EU-Ratspräsident Robert Fico hält Europas Strafmaßnahmen gegen Russland für unsinnig und fordert deren Ende. Einen offenen Konflikt mit Kanzlerin Angela Merkel will er aber deswegen nicht riskieren.
Slowakischer Regierungschef Fico

Slowakischer Regierungschef Fico

Foto: Patrick Seeger/ dpa

Kurz vor dem EU-Gipfel gibt es in der Gemeinschaft offenen Streit über die Wirtschaftssanktionen gegen Russland. Diese seien unsinnig, sagte der slowakische Ministerpräsident und derzeitige EU-Ratsvorsitzende Robert Fico. Er wandte sich gegen die von Deutschland und Frankreich gewünschte Verlängerung. Eigentlich will die EU nach ihrem bisher schlimmsten Krisenjahr bei dem Treffen am Donnerstag Einigkeit und Handlungsfähigkeit beweisen.

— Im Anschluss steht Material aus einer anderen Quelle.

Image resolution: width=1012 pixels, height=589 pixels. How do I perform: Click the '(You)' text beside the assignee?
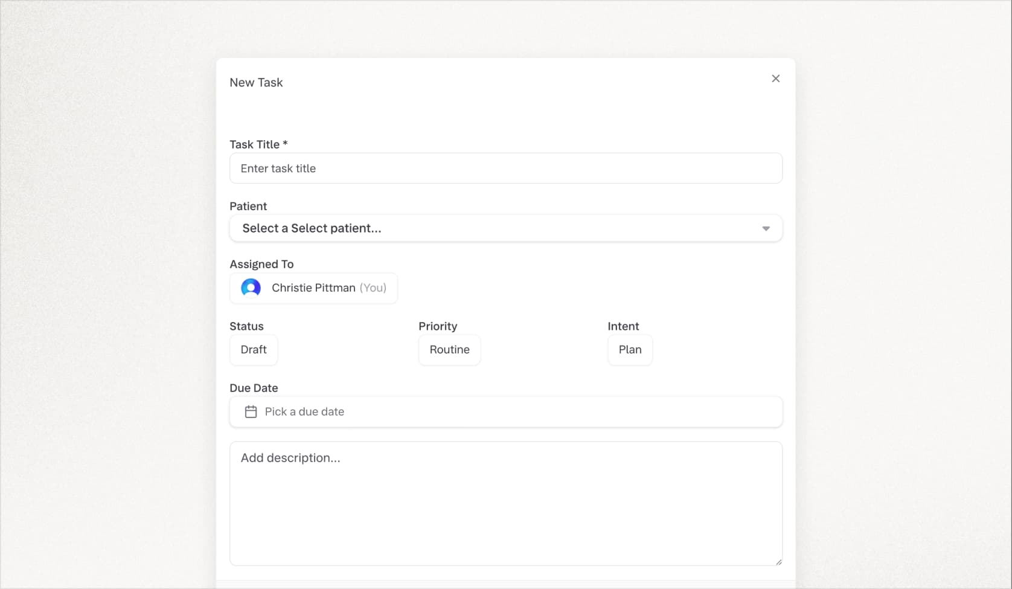(x=373, y=288)
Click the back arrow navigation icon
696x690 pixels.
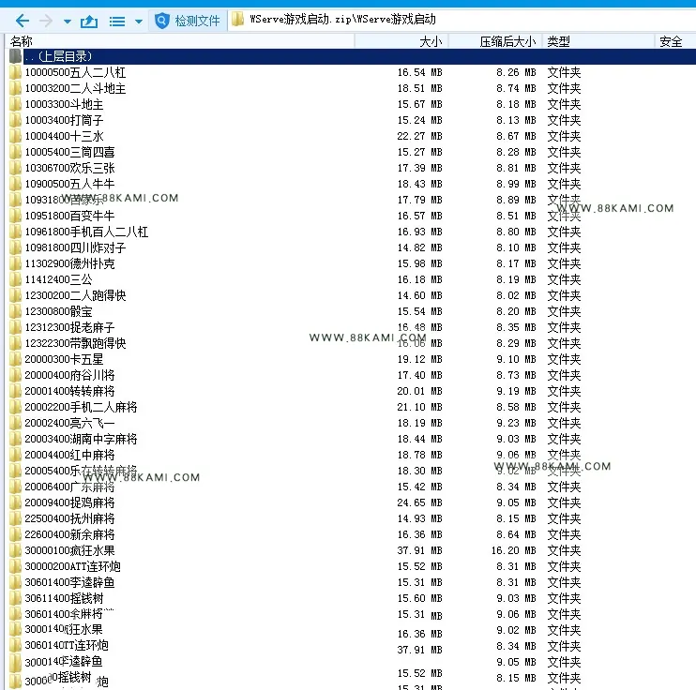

So wollen Bundeskanzlerin Angela Merkel und ihre Kollegen den Ausbau der EU-Verteidigungspolitik beschließen und Pläne zum Ankurbeln der Konjunktur billigen. Allerdings stehen mit der Flüchtlingskrise und dem Umgang mit Russland und der Ukraine auch heikle Streitthemen auf der Agenda.

Der slowakische Regierungschef stellt sich nun offen gegen die geplante Verlängerung der Russland-Sanktionen, die die EU wegen der Ukraine-Krise verhängt hatte. Sie hätten nichts zur Erfüllung der Minsker Vereinbarungen zu einer Befriedung des Konfliktgebietes beigetragen, kritisierte Fico. Er schränkte aber ein, er werde nicht die Einheit der EU gefährden, indem er sich in der Sache gegen Deutschland und Frankreich stelle.

Schon vorher hatte sich abgezeichnet, dass die EU trotz der russischen Kriegsführung in Syrien auf die Drohung mit neuen Sanktionen gegen Moskau verzichtet. Im Entwurf für die Abschlusserklärung ist von möglichen zusätzlichen Strafmaßnahmen nicht die Rede.